Modern Slavery Act receives Royal Assent

CIPS 27 March 2015

David Noble, Group CEO, CIPS comments on latest developments of the Modern Slavery Bill 2015.


A landmark Bill to help eradicate modern slavery received Royal Assent on Thursday 26th March.

The Modern Slavery Act 2015 is the first of its kind in Europe, and one of the first in the world, to specifically address slavery and trafficking in the 21st century. 

The new legislation significantly enhances support and protection for victims, gives law enforcement the tools they need to target today’s slave drivers, ensures perpetrators can be severely punished, and includes a world leading provision to encourage business to take action to ensure their end-to-end supply chains are slavery free.

Having undergone extensive Parliamentary and public scrutiny, the Modern Slavery Act is one of the final pieces of legislation to be put on the statute books by this government.

David Noble, Group CEO, CIPS welcomes the news commenting:

“We welcome the passing of the Modern Slavery Act and hope it represents the first step to eradicating modern day slavery in supply chains and to ensure this abuse comes to an end.

For too long transparency in supply chains has been overlooked. We hope this new legislation will highlight the vital importance of diligent supply chain management in the UK and world-wide.

We look forward to working with the government to ensure the provisions for supply chain transparency are as robust as possible.”

The newly appointed Independent Anti-Slavery Commissioner, Kevin Hyland OBE said:

"Through the passing of the Modern Slavery Act the UK has the opportunity to once again lead the fight against this cruel trade in human life. But we must be clear that this is just the first step. My role has been created to spearhead the UK’s response both domestically and internationally and to ensure agencies use the new legislation to its full potential, whilst crucially also calling to account those that fail to deliver.
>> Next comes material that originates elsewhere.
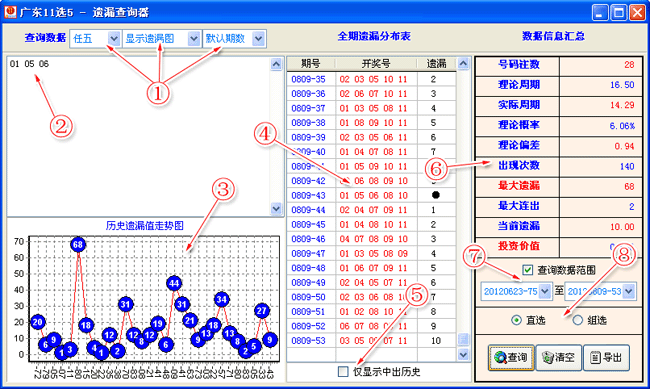Select the 直选 radio button
Image resolution: width=650 pixels, height=389 pixels.
tap(516, 320)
I will be working in close partnership with statutory bodies and civil society groups to both strengthen efforts to pursue and prosecute traffickers and slave drivers and to ensure that the needs of victims are met in all circumstances. A key focus must also be on more effective measures to prevent these crimes from ever occurring in the first place. I aim to achieve this through working closely with communities across the UK as well driving more intelligent upstream activity in the source countries from where large numbers of women, men and children are trafficked to this country.
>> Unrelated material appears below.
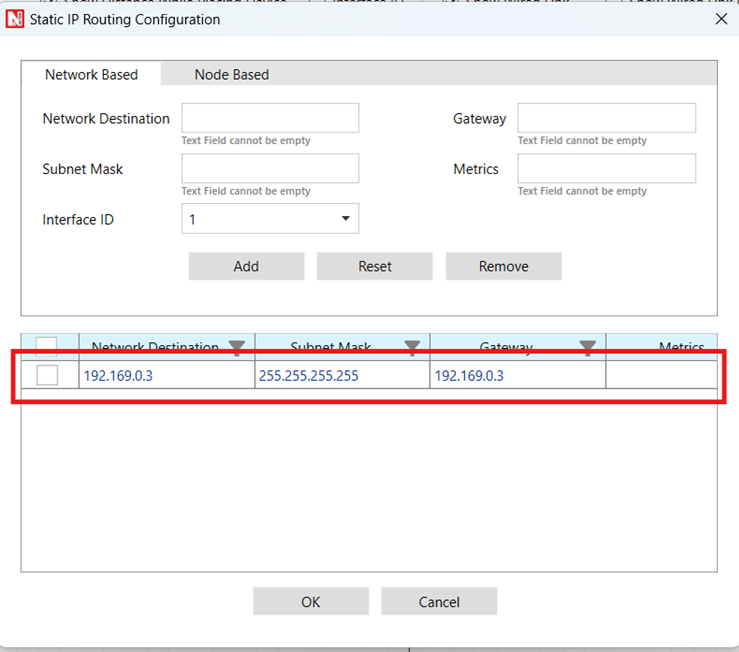Cancel the routing configuration dialog
Screen dimensions: 739x652
click(x=439, y=602)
Modern slavery is a complex problem and legislation is only part of the solution. Alongside the passage of the Bill, the government published a Modern Slavery Strategy outlining a comprehensive response to the crime. This includes efforts across government and law enforcement, work with other countries to tackle the problem at source, and increased awareness within all communities. 

Today’s move comes as the government announces that The Salvation Army has been appointed to continue the provision of the government’s Victim Care Contract to manage the support of adult victims of modern slavery in England and Wales."